So what are the nocturnal to do? As the poet Gregory Orr wrote in his poem "Insomnia Song," you can always "haul anchor" and "pick up a book and read all night." It's my preferred method of coping with sleeplessness. I find that reading Chaucer works well. Nothing against him as a poet, but he has those lulling rhythms and long passages to get lost in. One of the less exciting Shakespeare plays would probably work just as well. Try Henry IV, Part II, wherein the King says:
How many thousand of my poorest subjects
Are at this hour asleep! O sleep, O gentle sleep,
Nature's soft nurse, how have I frighted thee,
That thou no more wilt weigh my eyelids down
And steep my senses in forgetfulness?
It's nice during those late and lonely hours to know you've got some company. And you do have company. Wherever in the world your bedside lamp is lit, there surely are a dozen poets--tortured souls that we are--nearby, awake and brooding. The proof is in Lisa Russ Spaar's excellent anthology of insomnia-inspired poetry Acquainted With the Night (from Columbia University Press) from which I've pulled some of my favorite sleepless poems.
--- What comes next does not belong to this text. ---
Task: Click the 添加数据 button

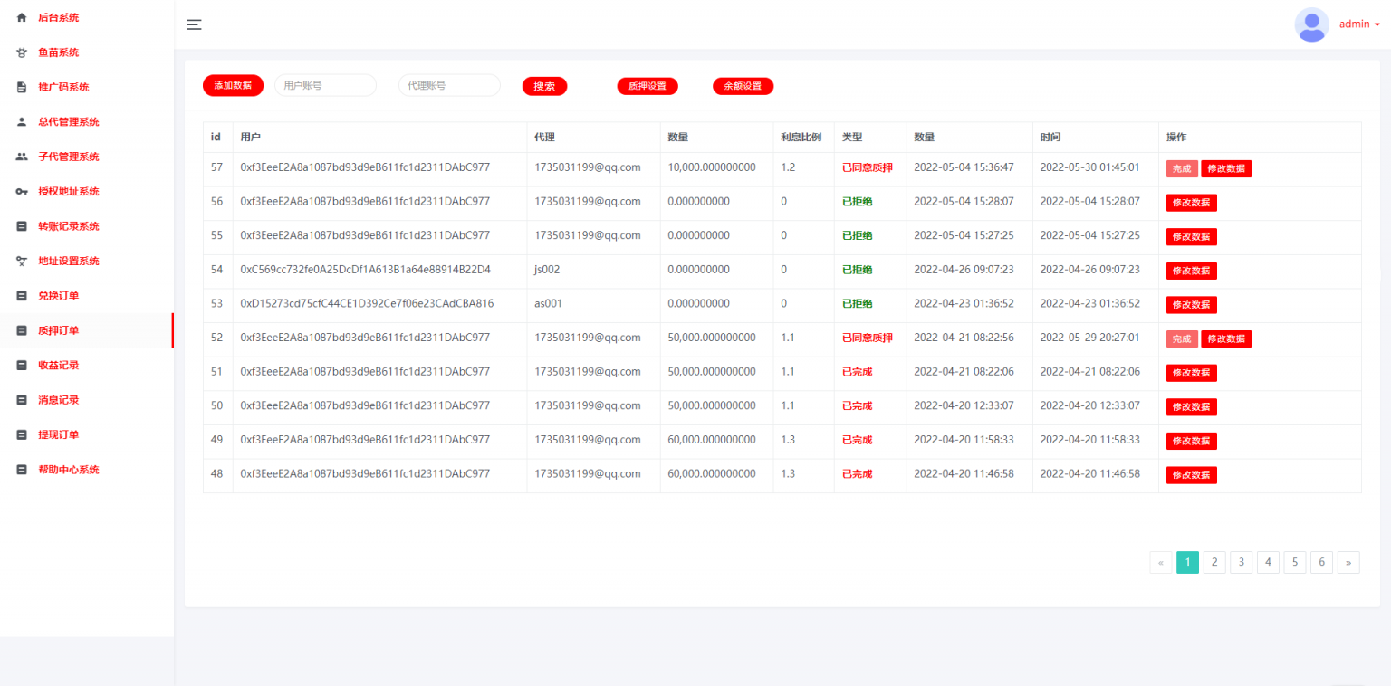Action: pyautogui.click(x=233, y=85)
The great Russian poet Alexander Pushkin nails it for me in his "Lines Written at Night During Insomnia" (Translated by D.M. Thomas):
I can't sleep; no light burns;
All round, darkness, irksome sleep.
Only the monotonous
Ticking of the clock,
The old wives chatter of fate,
Trembling of the sleeping night,
Mouse-like scurrying of life...
Why do you disturb me?
What do you mean tedious whispers?
Is it the day I have wasted
Reproaching me or murmuring?
What do you want from me?
Are you calling me or prophesying?
I want to understand you,
I seek a meaning in you...
It's that desire to find meaning that's so haunting (and aggravating) to the sleepless: the thoughts keeping you awake; the knot of anxieties. Dana Gioia expounds on this idea in this excerpt from "Insomnia":
But now you must listen to the things you own,
all that you've worked for these past few years,
the murmur of property, of things in disrepair,
the moving parts about to come undone,
and twisting in the sheets remember all
the faces you could not bring yourself to love.
How many voices have escaped you until now,
the venting furnace, the floorboards underfoot,
the steady accusations of the clock
numbering the minutes no one will mark.
The terrible clarity this moment brings,
the useless insight, the unbroken dark.
I'm particularly drawn to Gioia's choice of "the useless insight," since the worries that keep me up at night, and the epiphanies that follow them, rarely matter in the morning. No doubt it's far better, if you're able, to stop worrying and embrace those late hours. I'm envious of Whitman, who wrote in "A Clear Midnight":
This is thy hour O Soul, thy free flight into the wordless,
Away from books, away from art, the day erased, the lesson
done,Thee fully forth emerging, silent, gazing, pondering the
themes thou lovest best, Night, sleep, death and the stars.